Genuineness (November 23)


“We wander but in the end there is always a certain peace in being what one is, in being that completely” (Ugo Betti).

AMONG OUR ACQUAINTANCES, THOSE WHOM WE VALUE THE MOST ARE THE FOLKS WHO ARE GENUINE. We recognize that there can be a huge difference between what a person appears to be and what they actually are, and so we appreciate it when we have the opportunity to deal with those who are the “real deal.” These are the people (how refreshing they are!) whose words and actions have the ring of truth. They deliver — their deeds live up to their advertising.

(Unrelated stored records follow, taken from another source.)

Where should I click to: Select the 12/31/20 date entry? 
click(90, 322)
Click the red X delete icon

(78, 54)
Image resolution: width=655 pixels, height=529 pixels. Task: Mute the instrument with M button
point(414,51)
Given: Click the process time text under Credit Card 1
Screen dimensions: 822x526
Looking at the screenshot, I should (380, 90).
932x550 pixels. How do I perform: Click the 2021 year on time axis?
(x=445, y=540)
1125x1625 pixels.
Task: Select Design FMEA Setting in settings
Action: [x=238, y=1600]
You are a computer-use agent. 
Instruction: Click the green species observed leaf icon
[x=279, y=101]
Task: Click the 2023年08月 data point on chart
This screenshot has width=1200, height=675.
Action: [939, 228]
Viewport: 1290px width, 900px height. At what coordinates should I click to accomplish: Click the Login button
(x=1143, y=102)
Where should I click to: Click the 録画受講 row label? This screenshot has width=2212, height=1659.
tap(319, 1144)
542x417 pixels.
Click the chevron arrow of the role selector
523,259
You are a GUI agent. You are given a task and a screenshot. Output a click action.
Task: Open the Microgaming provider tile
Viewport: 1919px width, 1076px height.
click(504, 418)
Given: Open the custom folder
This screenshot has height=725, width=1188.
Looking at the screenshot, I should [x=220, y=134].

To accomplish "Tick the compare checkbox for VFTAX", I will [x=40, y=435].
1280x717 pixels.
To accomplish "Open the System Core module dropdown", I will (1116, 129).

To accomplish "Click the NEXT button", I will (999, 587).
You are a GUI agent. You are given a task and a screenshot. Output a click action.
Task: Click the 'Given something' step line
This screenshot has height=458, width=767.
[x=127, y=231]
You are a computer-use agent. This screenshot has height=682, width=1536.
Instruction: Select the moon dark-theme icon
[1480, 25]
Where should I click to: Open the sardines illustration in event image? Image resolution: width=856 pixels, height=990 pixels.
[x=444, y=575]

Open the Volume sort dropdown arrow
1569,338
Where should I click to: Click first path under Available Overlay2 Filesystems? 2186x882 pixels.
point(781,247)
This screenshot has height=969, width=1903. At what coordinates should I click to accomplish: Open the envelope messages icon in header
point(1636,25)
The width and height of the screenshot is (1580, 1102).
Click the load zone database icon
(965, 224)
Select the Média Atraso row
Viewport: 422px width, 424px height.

Genuineness is largely a matter of sincerity. If a friend is genuinely compassionate, for example, that means he or she truly does feel compassion. Whatever’s on the surface, if a person is sincere you’ll find that same quality no matter how deep you drill into their character. Sincerity means that what you see is what you get.

Wallace Stevens wrote, “The humble are they that move about the world with the lure of the real in their hearts.” When all is said and done, that’s what sets genuine people apart: they have the “lure of the real” in their hearts. They prefer that which is actual to that which is only apparent, even when the actual is less than perfect. And in their dealings with others, those who are genuine offer only “the real.”

If we had to choose between an article that was authentic and another that was counterfeit, most of us would choose the genuine article. And so it is with people. We prefer those who are true and trustworthy to those who are fake. We want “the real McCoy.”

Pretense is a tempting thing, however, and there are few of us who’ve never engaged in it. We have a definite idea how we’d like others to think of us, and it’s tempting to use smoke and mirrors to generate that appearance. But if the conclusion we lead others to is nothing more than an illusion, we haven’t accomplished very much.

It’s much better to be genuine. That doesn’t mean we don’t have ideals and dreams. It doesn’t mean it’s wrong to put our best foot forward. What it does mean is that we’re deeply committed to truth.

“Be what you are. This is the first step toward becoming better than you are” (Julius Charles Hare).